DATA LISTING -
============================================================

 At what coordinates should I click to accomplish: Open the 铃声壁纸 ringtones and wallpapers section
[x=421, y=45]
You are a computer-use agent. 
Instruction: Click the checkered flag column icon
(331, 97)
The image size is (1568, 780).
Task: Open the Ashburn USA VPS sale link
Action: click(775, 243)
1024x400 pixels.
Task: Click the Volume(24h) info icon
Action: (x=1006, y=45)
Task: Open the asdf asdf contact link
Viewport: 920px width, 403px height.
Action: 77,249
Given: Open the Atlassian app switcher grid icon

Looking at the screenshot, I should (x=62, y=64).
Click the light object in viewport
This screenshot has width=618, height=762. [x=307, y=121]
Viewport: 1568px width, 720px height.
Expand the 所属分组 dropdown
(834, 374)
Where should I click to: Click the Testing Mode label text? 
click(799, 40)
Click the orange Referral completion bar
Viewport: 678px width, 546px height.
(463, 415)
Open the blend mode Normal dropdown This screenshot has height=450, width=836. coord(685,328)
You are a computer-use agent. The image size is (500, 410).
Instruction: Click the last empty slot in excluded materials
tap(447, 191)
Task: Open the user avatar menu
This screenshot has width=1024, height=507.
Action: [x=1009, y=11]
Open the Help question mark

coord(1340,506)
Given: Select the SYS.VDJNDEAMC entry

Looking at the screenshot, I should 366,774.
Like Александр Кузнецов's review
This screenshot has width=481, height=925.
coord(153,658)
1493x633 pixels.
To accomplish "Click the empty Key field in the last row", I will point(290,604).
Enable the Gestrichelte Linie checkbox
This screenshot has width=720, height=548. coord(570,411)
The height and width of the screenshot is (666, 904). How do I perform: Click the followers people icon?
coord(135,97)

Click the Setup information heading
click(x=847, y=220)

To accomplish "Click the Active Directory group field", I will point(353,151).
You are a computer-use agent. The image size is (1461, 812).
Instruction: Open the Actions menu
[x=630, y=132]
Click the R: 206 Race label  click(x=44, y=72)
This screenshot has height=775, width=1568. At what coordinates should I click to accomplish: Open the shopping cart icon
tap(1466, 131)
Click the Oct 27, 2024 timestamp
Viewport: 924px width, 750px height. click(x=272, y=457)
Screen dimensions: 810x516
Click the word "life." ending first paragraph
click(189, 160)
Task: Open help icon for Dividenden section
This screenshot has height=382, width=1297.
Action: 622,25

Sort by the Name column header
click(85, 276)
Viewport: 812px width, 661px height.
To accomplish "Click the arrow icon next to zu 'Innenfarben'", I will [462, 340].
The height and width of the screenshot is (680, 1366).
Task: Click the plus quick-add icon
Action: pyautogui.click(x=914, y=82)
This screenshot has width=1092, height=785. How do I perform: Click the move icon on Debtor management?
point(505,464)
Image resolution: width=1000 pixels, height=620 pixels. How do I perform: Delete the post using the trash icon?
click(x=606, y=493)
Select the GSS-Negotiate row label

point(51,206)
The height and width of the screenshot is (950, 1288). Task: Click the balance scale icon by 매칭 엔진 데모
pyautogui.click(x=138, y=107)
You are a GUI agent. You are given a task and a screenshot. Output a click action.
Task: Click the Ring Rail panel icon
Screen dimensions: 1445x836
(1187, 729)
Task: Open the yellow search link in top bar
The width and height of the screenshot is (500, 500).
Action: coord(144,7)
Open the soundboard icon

============================================================

Write out only the lines that run from the line containing "Click the word" through the line containing "Viewport: 812px width, 661px height.", both included, exactly as they appear above.

ANSWER SECTION -
Click the word "life." ending first paragraph
click(189, 160)
Task: Open help icon for Dividenden section
This screenshot has height=382, width=1297.
Action: 622,25

Sort by the Name column header
click(85, 276)
Viewport: 812px width, 661px height.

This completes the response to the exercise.